=== Supplied records ===

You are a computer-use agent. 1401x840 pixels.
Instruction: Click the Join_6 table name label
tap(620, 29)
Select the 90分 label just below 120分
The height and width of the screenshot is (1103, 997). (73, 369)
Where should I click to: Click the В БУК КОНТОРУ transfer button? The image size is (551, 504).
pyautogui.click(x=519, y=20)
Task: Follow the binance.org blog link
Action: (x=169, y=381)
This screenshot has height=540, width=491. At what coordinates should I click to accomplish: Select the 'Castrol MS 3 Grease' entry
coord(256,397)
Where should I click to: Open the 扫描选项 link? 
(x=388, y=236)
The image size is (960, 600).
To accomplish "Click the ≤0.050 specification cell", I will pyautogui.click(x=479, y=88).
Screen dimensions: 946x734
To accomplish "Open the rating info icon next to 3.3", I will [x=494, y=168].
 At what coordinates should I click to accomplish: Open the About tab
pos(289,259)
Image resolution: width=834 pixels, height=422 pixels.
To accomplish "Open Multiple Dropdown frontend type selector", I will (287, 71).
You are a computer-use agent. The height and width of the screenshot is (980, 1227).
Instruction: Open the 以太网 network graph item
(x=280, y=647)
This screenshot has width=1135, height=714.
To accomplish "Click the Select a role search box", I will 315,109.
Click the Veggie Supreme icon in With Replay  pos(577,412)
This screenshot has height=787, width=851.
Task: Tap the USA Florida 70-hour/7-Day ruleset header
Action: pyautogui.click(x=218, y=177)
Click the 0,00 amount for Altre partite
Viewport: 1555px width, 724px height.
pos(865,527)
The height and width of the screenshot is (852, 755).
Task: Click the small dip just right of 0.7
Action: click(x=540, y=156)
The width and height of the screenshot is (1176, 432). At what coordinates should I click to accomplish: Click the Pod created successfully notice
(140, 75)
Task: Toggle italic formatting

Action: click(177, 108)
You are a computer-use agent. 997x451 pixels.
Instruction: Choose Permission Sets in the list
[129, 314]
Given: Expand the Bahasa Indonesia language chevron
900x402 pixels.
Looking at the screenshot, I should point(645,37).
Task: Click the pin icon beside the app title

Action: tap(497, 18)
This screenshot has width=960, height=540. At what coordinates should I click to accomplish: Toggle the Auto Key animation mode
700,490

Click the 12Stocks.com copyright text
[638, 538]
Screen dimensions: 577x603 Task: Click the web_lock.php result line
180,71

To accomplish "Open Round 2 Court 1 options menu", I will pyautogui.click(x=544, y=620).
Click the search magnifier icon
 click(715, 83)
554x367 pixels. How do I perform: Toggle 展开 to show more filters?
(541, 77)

===

Please present the lines above as a Markdown table with the columns "Row" and "Line", one row per line and blank ones omitted.

| Row | Line |
|---|---|
| 1 | You are a computer-use agent. 1401x840 pixels. |
| 2 | Instruction: Click the Join_6 table name label |
| 3 | tap(620, 29) |
| 4 | Select the 90分 label just below 120分 |
| 5 | The height and width of the screenshot is (1103, 997). (73, 369) |
| 6 | Where should I click to: Click the В БУК КОНТОРУ transfer button? The image size is (551, 504). |
| 7 | pyautogui.click(x=519, y=20) |
| 8 | Task: Follow the binance.org blog link |
| 9 | Action: (x=169, y=381) |
| 10 | This screenshot has height=540, width=491. At what coordinates should I click to accomplish: Select the 'Castrol MS 3 Grease' entry |
| 11 | coord(256,397) |
| 12 | Where should I click to: Open the 扫描选项 link?  |
| 13 | (x=388, y=236) |
| 14 | The image size is (960, 600). |
| 15 | To accomplish "Click the ≤0.050 specification cell", I will pyautogui.click(x=479, y=88). |
| 16 | Screen dimensions: 946x734 |
| 17 | To accomplish "Open the rating info icon next to 3.3", I will [x=494, y=168]. |
| 18 |  At what coordinates should I click to accomplish: Open the About tab |
| 19 | pos(289,259) |
| 20 | Image resolution: width=834 pixels, height=422 pixels. |
| 21 | To accomplish "Open Multiple Dropdown frontend type selector", I will (287, 71). |
| 22 | You are a computer-use agent. The height and width of the screenshot is (980, 1227). |
| 23 | Instruction: Open the 以太网 network graph item |
| 24 | (x=280, y=647) |
| 25 | This screenshot has width=1135, height=714. |
| 26 | To accomplish "Click the Select a role search box", I will 315,109. |
| 27 | Click the Veggie Supreme icon in With Replay  pos(577,412) |
| 28 | This screenshot has height=787, width=851. |
| 29 | Task: Tap the USA Florida 70-hour/7-Day ruleset header |
| 30 | Action: pyautogui.click(x=218, y=177) |
| 31 | Click the 0,00 amount for Altre partite |
| 32 | Viewport: 1555px width, 724px height. |
| 33 | pos(865,527) |
| 34 | The height and width of the screenshot is (852, 755). |
| 35 | Task: Click the small dip just right of 0.7 |
| 36 | Action: click(x=540, y=156) |
| 37 | The width and height of the screenshot is (1176, 432). At what coordinates should I click to accomplish: Click the Pod created successfully notice |
| 38 | (140, 75) |
| 39 | Task: Toggle italic formatting |
| 40 | Action: click(177, 108) |
| 41 | You are a computer-use agent. 997x451 pixels. |
| 42 | Instruction: Choose Permission Sets in the list |
| 43 | [129, 314] |
| 44 | Given: Expand the Bahasa Indonesia language chevron |
| 45 | 900x402 pixels. |
| 46 | Looking at the screenshot, I should point(645,37). |
| 47 | Task: Click the pin icon beside the app title |
| 48 | Action: tap(497, 18) |
| 49 | This screenshot has width=960, height=540. At what coordinates should I click to accomplish: Toggle the Auto Key animation mode |
| 50 | 700,490 |
| 51 | Click the 12Stocks.com copyright text |
| 52 | [638, 538] |
| 53 | Screen dimensions: 577x603 Task: Click the web_lock.php result line |
| 54 | 180,71 |
| 55 | To accomplish "Open Round 2 Court 1 options menu", I will pyautogui.click(x=544, y=620). |
| 56 | Click the search magnifier icon |
| 57 |  click(715, 83) |
| 58 | 554x367 pixels. How do I perform: Toggle 展开 to show more filters? |
| 59 | (541, 77) |